Later in the day a panel of public housing residents from New Orleans and around the nation testified regarding their collective situation. Echoing Rahim's testimony about rescue and recovery efforts, Chantel Young exclaimed that, "the people in St. Bernard development [a large public housing site in the 7th Ward] saved themselves. The government forgot us." After saving themselves and getting to the 610 freeway bridge and out of the city the residents of St. Bernard, like other public housing tenants soon found themselves locked out of their homes by the federal government. Eventually the Department of Housing and Urban Development would announce their intentions to permanently keep the thousands of families locked out in order to tear down and redevelop the sites into smaller, less dense "mixed-income" apartment complexes.

The public housing residents testifying before the tribunal spent much of their time combating the stereotypical notions of who a public housing tenant is and what the "projects" are like. Lisa Burris, a resident of New York and organizer with Public Housing Residents of the Lower East Side explained that in her talks with various audiences she usually asks people what sorts of images come to mind when she says the word "project." "People usually say poor, ghetto, crime, lazy, jobless, etc." According to Burris and other panelists this image is far to simplistic and inaccurate. Many residents work, however, their jobs pay wages to meager to afford market rate housing. Furthermore, because most residents are women, many of them single mothers, it is nearly impossible to raise a family and pay rent on one low-income salary.

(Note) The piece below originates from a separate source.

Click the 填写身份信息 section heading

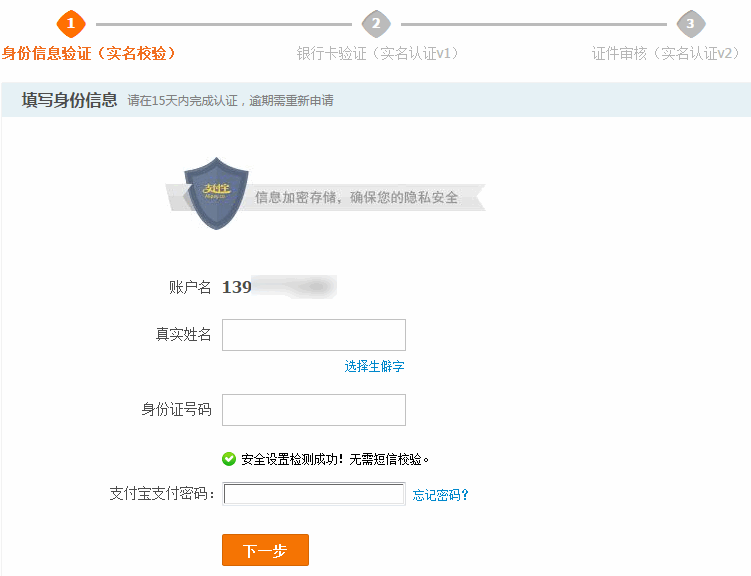point(70,101)
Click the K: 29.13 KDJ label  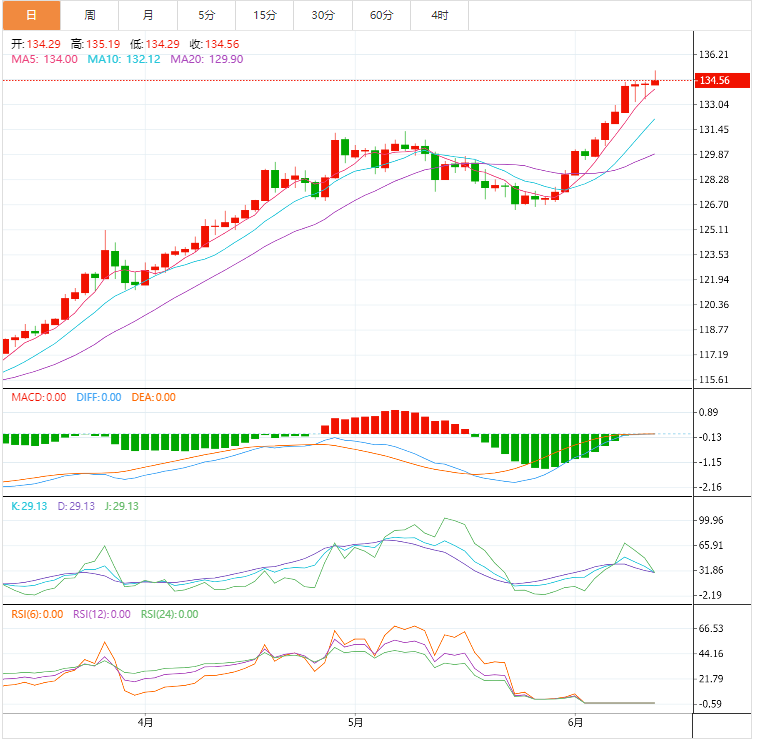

Sharon Jasper, another St. Bernard development resident described her home in glowing terms. Raised in the development since she was six, the elder miss Jasper explained that within her development many tenants were actively engaged in community building and political organizing. "Coming up I lived a very healthy life. Now looking back in y life I see that the system has really failed poor working class people. They have taken our pride, dignity, respect."

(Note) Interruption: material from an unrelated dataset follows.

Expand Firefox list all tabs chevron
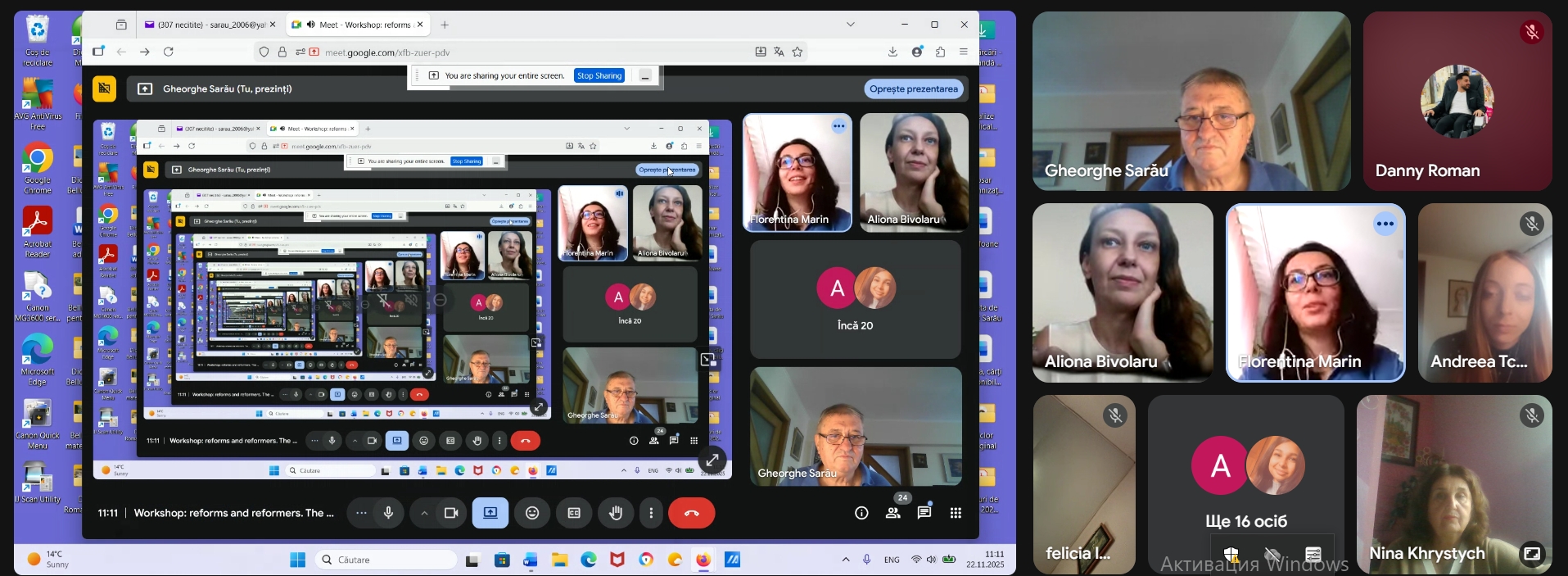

All of the public housing panelist agreed that there exist a concerted effort within the federal government and many local housing agencies, assisted by real estate developers and conservative constituencies to demolish traditional public housing and to replace it with private market rate housing. Jr. Fleming, a public housing resident and organizers from Chicago with the Coalition to Protect Public Housing explained the significance of this in terms of New Orleans and the nation: "So goes New Orleans, so goes America." Much of the other testimony given during the Tribunal has affirmed this exact point. The violations of human rights along the Gulf Coast following Katrina and Rita, the bungled recovery effort, and way that powerful interests have used the disasters as opportunities to impose structural adjustments on the political and social order of the region - including the dismantlement and privatization of public housing, public healthcare, public schools - is just the most pernicious example of the problems facing many communities in the US and globally.